■ Description de l'exercice
Répondez à ces questions à partir du texte sur le festival à la Seine Musicale :
1. Sous quel temps le public s'est-il déplacé en masse pour rejoindre la salle de Boulogne ?
2. Quel stand se tient dans les premiers mètres avant l'entrée du lieu ?
3. À qui seront reversés les bénéfices de l'une des deux fripes ?

L’an dernier, le fameux festival des Hauts-de-Seine, dont la nouvelle formule à la Seine Musicale avait été rodée en seulement quelques années avait bien eu lieu en juin. Au programme, une sélection hip hop et beaucoup de soleil pour accompagner l’un des premiers festivals à revoir le jour. Il va s’en dire que l’édition 2022 était des plus attendue d’autant que, le Monde n’aspirait plus qu’à danser. Seulement voilà que la météo avait bien décidé de faire des caprices. C’est ainsi que c’est sous une pluie battante qu’un public s’est déplacé en masse ce soir pour retrouver le chemin de la salle de Boulogne.
Une expérience festivalière léchée
Si ce temps dont il est si bon se plaindre a forcé quelques spectacles à se déplacer in door, la fête elle promet d’être folle. Loin de se contenter de miser sur une programmation dense, le festival a choisi cette année de jouer sur une session où tout est fait pour satisfaire un public varié. Exit donc les simples food trucks entre deux concerts, l’audience majoritairement jeune, mais pas que, est invitée à un grand show aux nombreuses paillettes. Par paillettes, il faut penser au mot littéralement puisqu’un stand de maquillage se tient dans les premiers mètres qui séparent le festivalier de l’entrée du lieu. La queue s’y fait vite dense alors que nombreux.ses sont celles.eux qui en ressortent étincelant.es. C’est déjà bon signe, rien de mauvais ne peut sortir d’un lieu pailleté.
Autre nouveauté : deux fripes ont posé leurs valises dans l’enceinte de la salle. L’une offre des panoplies tout droit sorties d’années 90 fantasmées rayures et chemises à motifs en tête de liste. On peut s’y faire plaisir pour la bonne cause puisque les bénéfices seront, c’est promis, reversés au SAMU social. Bonne nouvelle on peut lutter contre la surconsommation de la fast fashion, un vrai fléau s’il en est tout en donnant aux bonnes oeuvres. Mieux encore les excellentes Balades Sonores ont pris d’assaut un stand avec leurs poches pleines de vinyles ( et une sélection issue de la programmation en tête de liste) pour faire plaisir aux plus grands amateurs de musique. Et si vous n’avez pas trouvé votre bonheur en ces murs, passez les voir rue Trudaine dans leur caverne aux mille merveilles gouvernée par Pepito le chat, vous y trouverez tout ce dont vous rêvez.

■ Extrait des données
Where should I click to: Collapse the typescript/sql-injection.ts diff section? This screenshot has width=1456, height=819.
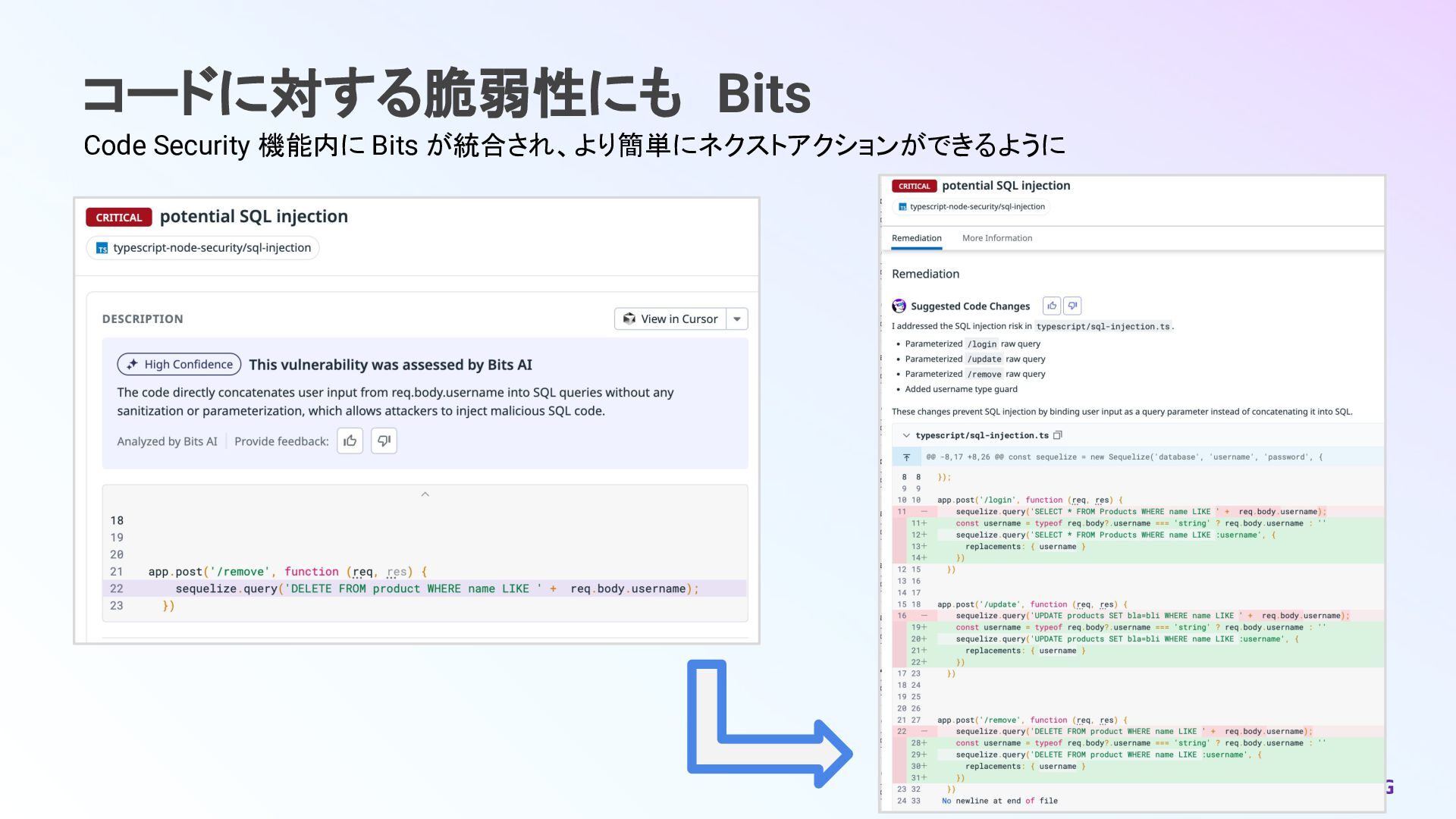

■ Réponse rédigée
1. Sous une pluie battante.
2. Un stand de maquillage.
3. Au SAMU social.